Further, Fig. 20(b) illustrates content (Semantics) of main information in the structure
example.
[0091] An 8-bit field of "descriptor_tag" illustrates a descriptor type. In this example,
a 3D audio stream ID descriptor is indicated. An 8-bit field of "descriptor_length"
indicates a length (size) of the descriptor and a number of following bytes are indicated
as the descriptor length. An 8-bit field of "audio_streamID" indicates an identifier
of a substream.
[0092] Fig. 21 illustrates a configuration example of a transport stream TS. In this configuration
example, there is a PES packet "video PES" of a video stream identified by PID1. Further,
in this configuration example, there are PES packets "audio PES" of two audio streams
identified by PID2 and PID3 respectively. The PES packet is composed of a PES header
(PES_header) and a PES payload (PES_payload). In the PES header, time stamps of DTS
and PTS are inserted. The synchronization between the devices can be maintained in
the entire system by applying the time stamps and matching the time stamps of PID2
and PID3 when multiplexing, for example.
[0093] In the PES packet "audio PES" of the audio stream (main stream) identified by PID2,
channel encoded data of MPEG4 AAC is included. On the other hand, in the PES packet
"audio PES" of the audio stream (substream) identified by PID3, object encoded data
of the MPEG-H 3D Audio is included.
[0094] Further, in the transport stream TS, a program map table (PMT) is included as program
specific information (PSI). The PSI is information that describes to which program
each elementary stream included in the transport stream belongs. In the PMT, there
is a program loop (Program loop) that describes information related to the entire
program.
[0095] Further, in the PMT, there is an elementary stream loop including information related
to each elementary stream. In this configuration example, there is a video elementary
stream loop (video ES loop) corresponding to the video stream as well as audio elementary
stream loops (audio ES loop) corresponding to the two audio streams.

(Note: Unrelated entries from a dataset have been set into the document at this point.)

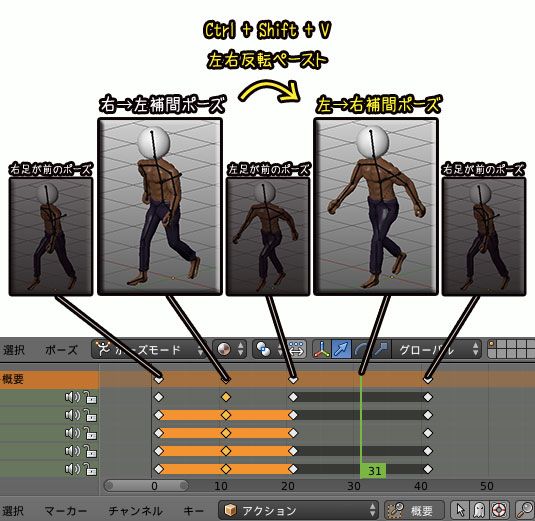The width and height of the screenshot is (535, 521).
Task: Click the mirror-paste pose arrows icon
Action: 296,349
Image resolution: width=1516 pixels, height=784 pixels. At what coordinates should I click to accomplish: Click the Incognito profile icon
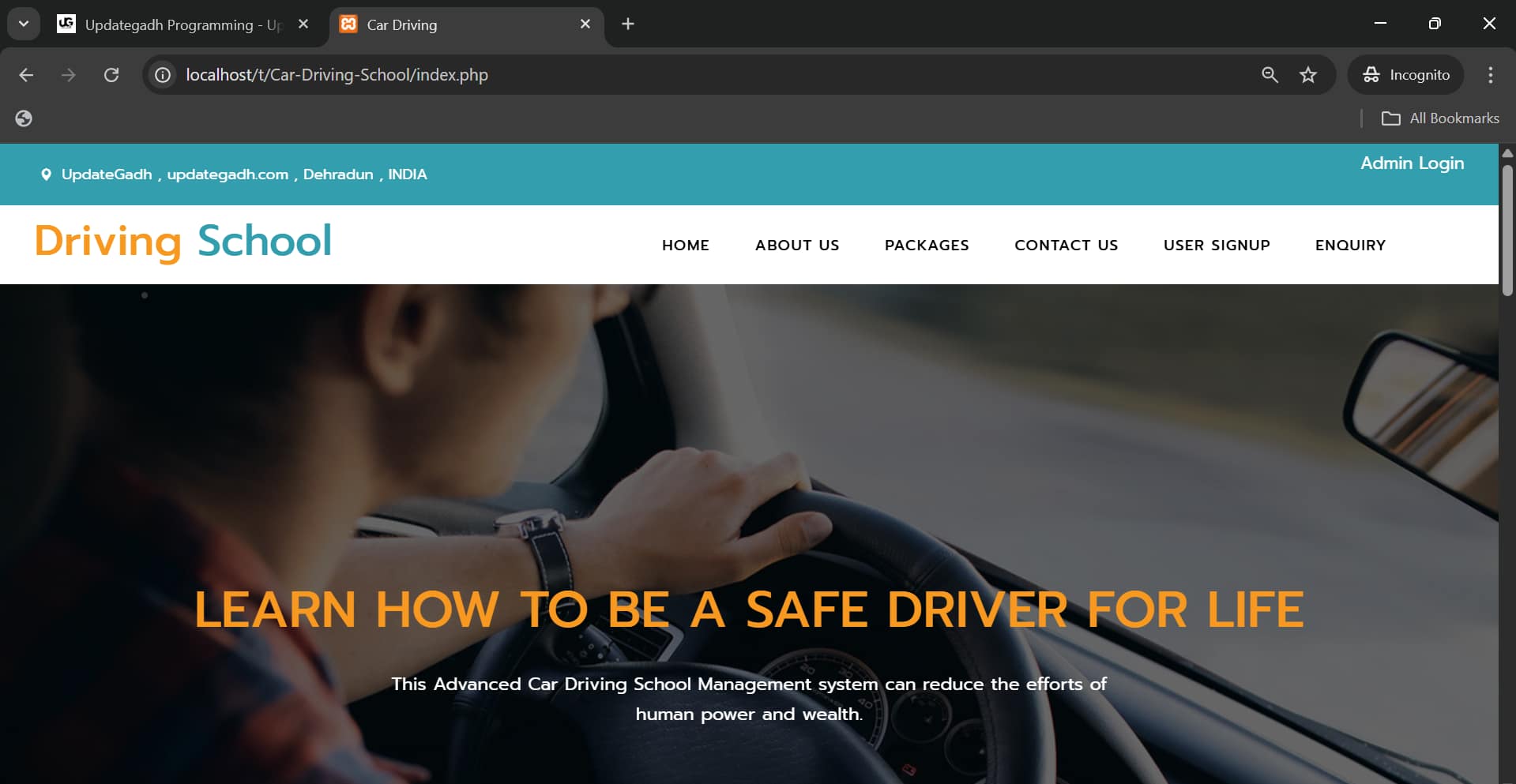tap(1371, 75)
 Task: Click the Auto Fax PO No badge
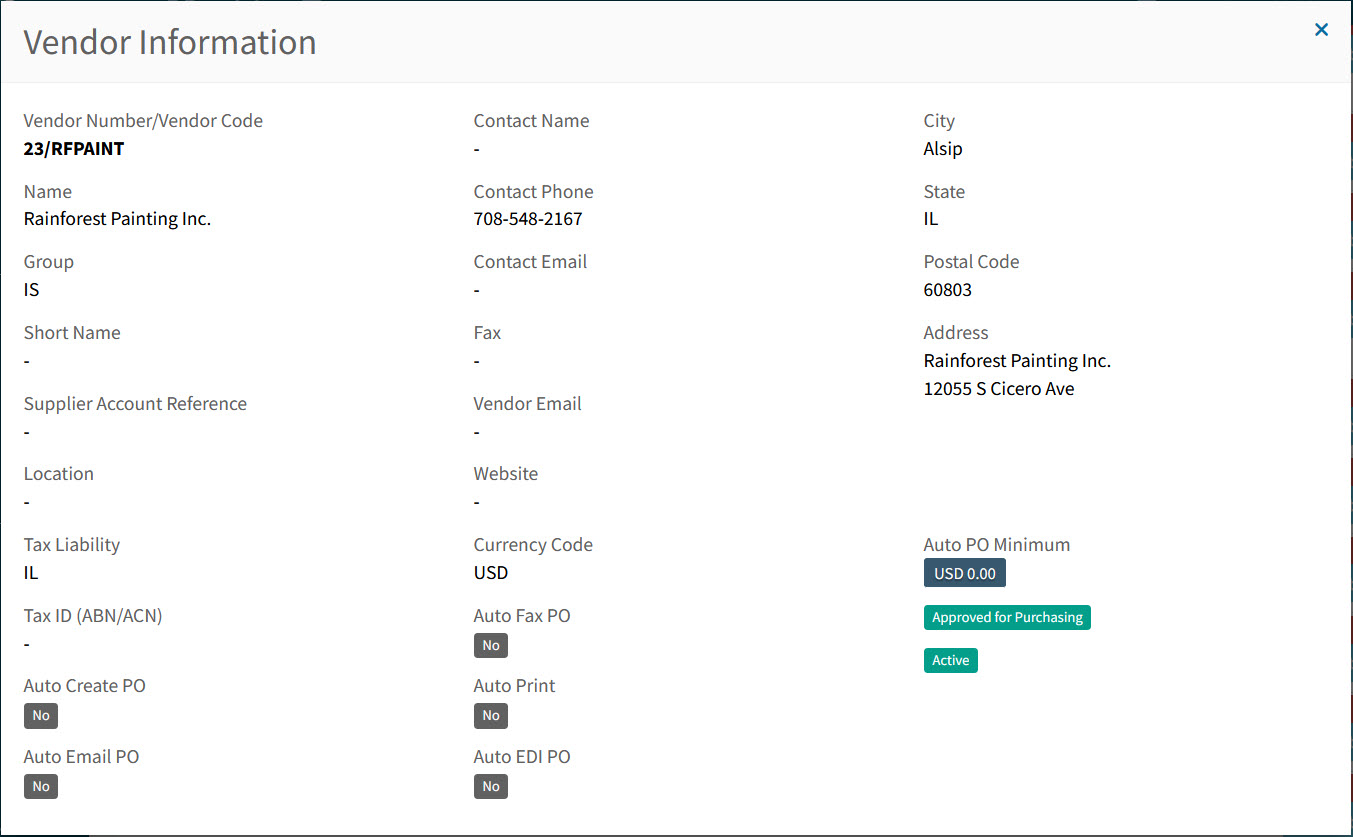pos(491,646)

[0096] In the video elementary stream loop (video ES loop), corresponding to the video stream,
information such as a stream type and a packet identifier (PID) is placed and a descriptor
that describes information related to the video stream is also placed. A value of
"Stream_type" of the video stream is set to "0x24," the PID information is assumed
to indicate PID1 that is allocated to the PES packet "video PES" of the video stream
as described above. An HEVC descriptor is also placed as a descriptor.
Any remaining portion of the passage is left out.